>> Start Source data
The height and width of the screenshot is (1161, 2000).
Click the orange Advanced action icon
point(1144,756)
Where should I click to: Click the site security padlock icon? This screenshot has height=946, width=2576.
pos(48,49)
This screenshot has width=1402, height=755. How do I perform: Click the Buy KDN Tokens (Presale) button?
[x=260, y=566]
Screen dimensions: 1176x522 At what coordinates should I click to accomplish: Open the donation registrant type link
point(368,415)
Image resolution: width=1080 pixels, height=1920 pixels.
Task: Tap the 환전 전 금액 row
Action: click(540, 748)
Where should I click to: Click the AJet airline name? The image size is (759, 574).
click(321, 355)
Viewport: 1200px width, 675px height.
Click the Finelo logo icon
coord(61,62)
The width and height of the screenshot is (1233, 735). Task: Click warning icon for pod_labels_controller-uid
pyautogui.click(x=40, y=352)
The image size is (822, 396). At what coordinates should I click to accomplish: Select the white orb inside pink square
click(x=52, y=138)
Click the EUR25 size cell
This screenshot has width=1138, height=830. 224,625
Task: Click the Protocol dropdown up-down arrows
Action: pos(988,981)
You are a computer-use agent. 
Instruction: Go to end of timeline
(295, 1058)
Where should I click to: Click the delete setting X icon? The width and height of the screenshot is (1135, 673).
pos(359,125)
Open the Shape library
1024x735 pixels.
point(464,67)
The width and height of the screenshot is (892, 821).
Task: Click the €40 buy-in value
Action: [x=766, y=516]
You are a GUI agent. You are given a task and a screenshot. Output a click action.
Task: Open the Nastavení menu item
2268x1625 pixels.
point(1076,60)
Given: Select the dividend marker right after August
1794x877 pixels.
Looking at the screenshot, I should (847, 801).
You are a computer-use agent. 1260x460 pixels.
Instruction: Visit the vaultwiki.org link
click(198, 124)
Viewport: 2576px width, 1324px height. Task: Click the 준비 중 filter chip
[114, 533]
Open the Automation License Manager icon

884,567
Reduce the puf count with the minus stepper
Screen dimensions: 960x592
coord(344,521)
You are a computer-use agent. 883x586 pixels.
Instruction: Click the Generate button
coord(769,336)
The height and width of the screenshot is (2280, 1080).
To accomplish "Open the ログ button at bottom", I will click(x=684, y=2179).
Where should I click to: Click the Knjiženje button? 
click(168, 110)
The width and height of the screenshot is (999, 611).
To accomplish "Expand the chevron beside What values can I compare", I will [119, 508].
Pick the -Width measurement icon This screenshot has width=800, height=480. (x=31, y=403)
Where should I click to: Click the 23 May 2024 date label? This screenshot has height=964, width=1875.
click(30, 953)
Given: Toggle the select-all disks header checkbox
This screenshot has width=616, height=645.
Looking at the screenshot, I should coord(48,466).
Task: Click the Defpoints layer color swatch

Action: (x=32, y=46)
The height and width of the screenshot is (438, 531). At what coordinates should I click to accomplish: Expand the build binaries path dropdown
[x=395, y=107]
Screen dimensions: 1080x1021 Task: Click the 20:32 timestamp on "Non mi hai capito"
>> End Source data
Can you reproduce all of the rows above, replacing every "Where should I click to" with "Where do I click to" and leaving everything else unchanged?

Final result ▸
The height and width of the screenshot is (1161, 2000).
Click the orange Advanced action icon
point(1144,756)
Where do I click to: Click the site security padlock icon? This screenshot has height=946, width=2576.
pos(48,49)
This screenshot has width=1402, height=755. How do I perform: Click the Buy KDN Tokens (Presale) button?
[x=260, y=566]
Screen dimensions: 1176x522 At what coordinates should I click to accomplish: Open the donation registrant type link
point(368,415)
Image resolution: width=1080 pixels, height=1920 pixels.
Task: Tap the 환전 전 금액 row
Action: click(540, 748)
Where do I click to: Click the AJet airline name? The image size is (759, 574).
click(321, 355)
Viewport: 1200px width, 675px height.
Click the Finelo logo icon
coord(61,62)
The width and height of the screenshot is (1233, 735). Task: Click warning icon for pod_labels_controller-uid
pyautogui.click(x=40, y=352)
The image size is (822, 396). At what coordinates should I click to accomplish: Select the white orb inside pink square
click(x=52, y=138)
Click the EUR25 size cell
This screenshot has width=1138, height=830. 224,625
Task: Click the Protocol dropdown up-down arrows
Action: pos(988,981)
You are a computer-use agent. 
Instruction: Go to end of timeline
(295, 1058)
Where do I click to: Click the delete setting X icon? The width and height of the screenshot is (1135, 673).
pos(359,125)
Open the Shape library
1024x735 pixels.
point(464,67)
The width and height of the screenshot is (892, 821).
Task: Click the €40 buy-in value
Action: [x=766, y=516]
You are a GUI agent. You are given a task and a screenshot. Output a click action.
Task: Open the Nastavení menu item
2268x1625 pixels.
point(1076,60)
Given: Select the dividend marker right after August
1794x877 pixels.
Looking at the screenshot, I should (847, 801).
You are a computer-use agent. 1260x460 pixels.
Instruction: Visit the vaultwiki.org link
click(198, 124)
Viewport: 2576px width, 1324px height. Task: Click the 준비 중 filter chip
[114, 533]
Open the Automation License Manager icon

884,567
Reduce the puf count with the minus stepper
Screen dimensions: 960x592
coord(344,521)
You are a computer-use agent. 883x586 pixels.
Instruction: Click the Generate button
coord(769,336)
The height and width of the screenshot is (2280, 1080).
To accomplish "Open the ログ button at bottom", I will click(x=684, y=2179).
Where do I click to: Click the Knjiženje button? 
click(168, 110)
The width and height of the screenshot is (999, 611).
To accomplish "Expand the chevron beside What values can I compare", I will [119, 508].
Pick the -Width measurement icon This screenshot has width=800, height=480. (x=31, y=403)
Where do I click to: Click the 23 May 2024 date label? This screenshot has height=964, width=1875.
click(30, 953)
Given: Toggle the select-all disks header checkbox
This screenshot has width=616, height=645.
Looking at the screenshot, I should coord(48,466).
Task: Click the Defpoints layer color swatch

Action: (x=32, y=46)
The height and width of the screenshot is (438, 531). At what coordinates should I click to accomplish: Expand the build binaries path dropdown
[x=395, y=107]
Screen dimensions: 1080x1021 Task: Click the 20:32 timestamp on "Non mi hai capito"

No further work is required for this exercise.